胸腺瘤在臨床表現上會伴隨各種不同附腫瘤性症候群，如重症肌無力症，純紅血球再生不良或低免疫球蛋白血症。附腫瘤性腎病在惡性腫瘤的臨床表現上是很少見的。因為缺乏特定的臨床表徵，我們容易忽略這種狀況。根據從前的文獻，大約有百分之二胸腺瘤病人在臨床上有附腫瘤性腎病，腎病症候群是其中一種表現。我們報導兩個在台灣胸腺瘤的病人，臨床上也有腎病症候群的診斷。腎臟切片診斷其中一個是局部性腎絲球硬化症，另一個是微小病變性腎病。第一個報告案例中，腎病症候群出現在胸腺瘤診斷之前，而另一個病人的腎病症候群出現在胸腺瘤治療之後。因為容易忽略的臨床表現以及對治療的影響，治療胸腺瘤病人時，如果臨床上出現全身水腫或低蛋白血症，都應該要考慮腎病症候群的可能性，並且治療上也需要多團隊的協助。另外值得注意的是，腎病症候群可能是胸腺瘤病人最初的臨床表現。
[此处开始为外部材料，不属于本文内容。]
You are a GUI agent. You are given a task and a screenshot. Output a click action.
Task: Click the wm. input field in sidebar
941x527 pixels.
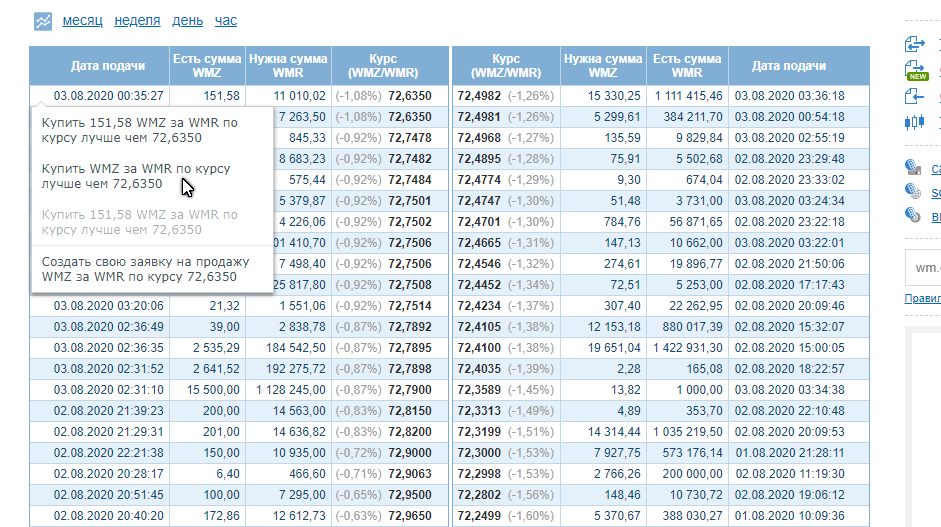(923, 268)
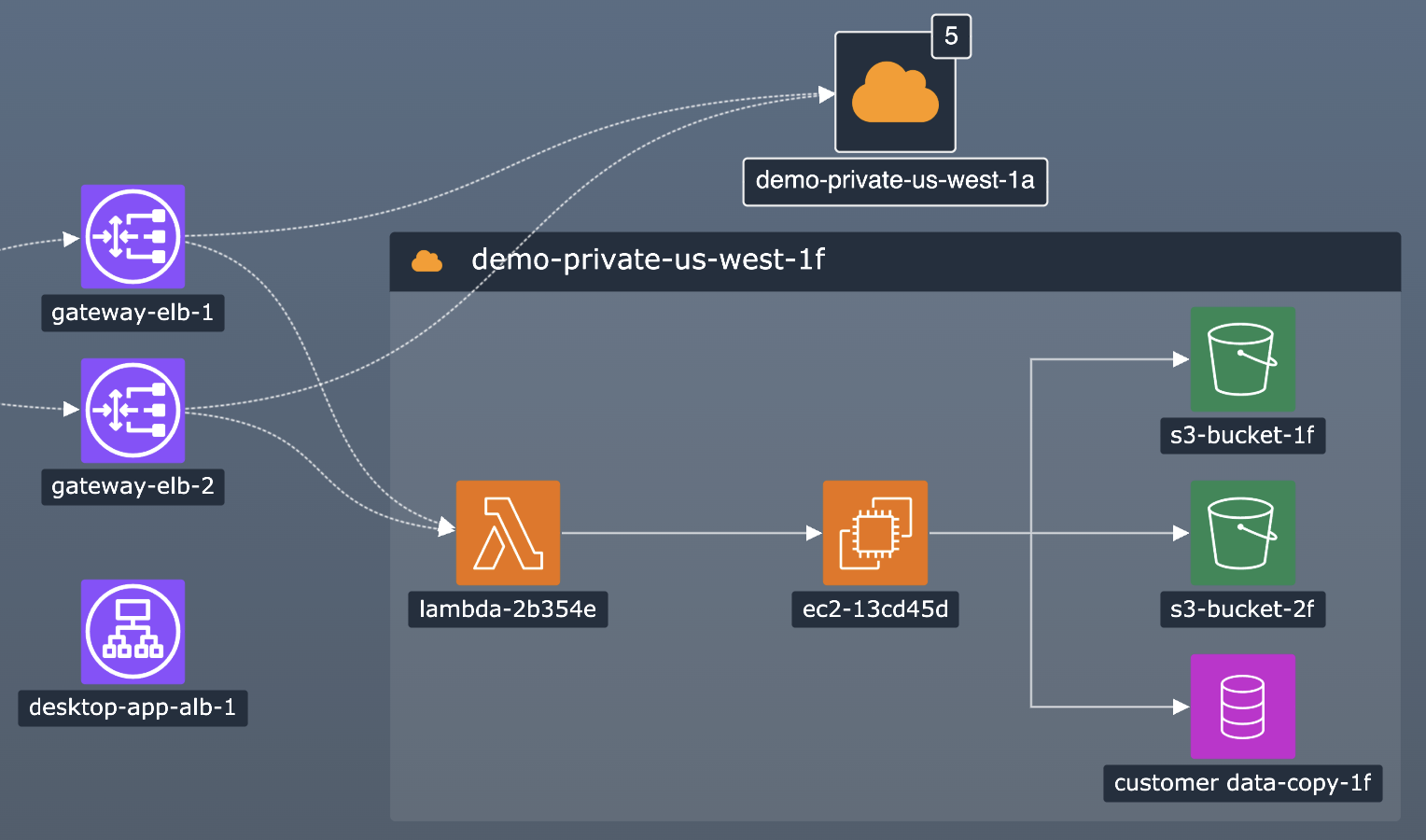Click the small cloud icon in group header
The height and width of the screenshot is (840, 1426).
(427, 261)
Thymoma is associated with a wide variety of paraneoplastic syndromes such as myasthenia gravis, pure red cell aplasia, and hypogammaglobulinemia. Paraneoplastic glomerulonephritis is a rare clinical presentation of malignancy. This condition often goes undetected as it has no specific clinical symptoms and signs. Approximately 2% of thymoma patients have been reported to have paraneoplastic glomerulonephritis, and the nephrotic syndrome has been shown to be a clinical manifestation of the disorder. We report two cases diagnosed to have thymoma and nephrotic syndrome. Renal biopsy showed that one case had focal segmental glomerulosclerosis, whereas the other had minimal change disease. In case 1, the nephrotic syndrome was diagnosed before thymoma was detected, while in case 2, the symptomatic nephrotic syndrome occurred after thymoma treatment. Because parathymic nephropathy often remains undiagnosed and interferes with treatment, the possibility of the nephrotic syndrome should always be considered throughout the course of thymoma management, particularly in patients who also present with anasarca or hypoalbuminemia. A multidisciplinary approach is needed. Besides, it is to be noted that the nephrotic syndrome may be the initial presentation of thymoma.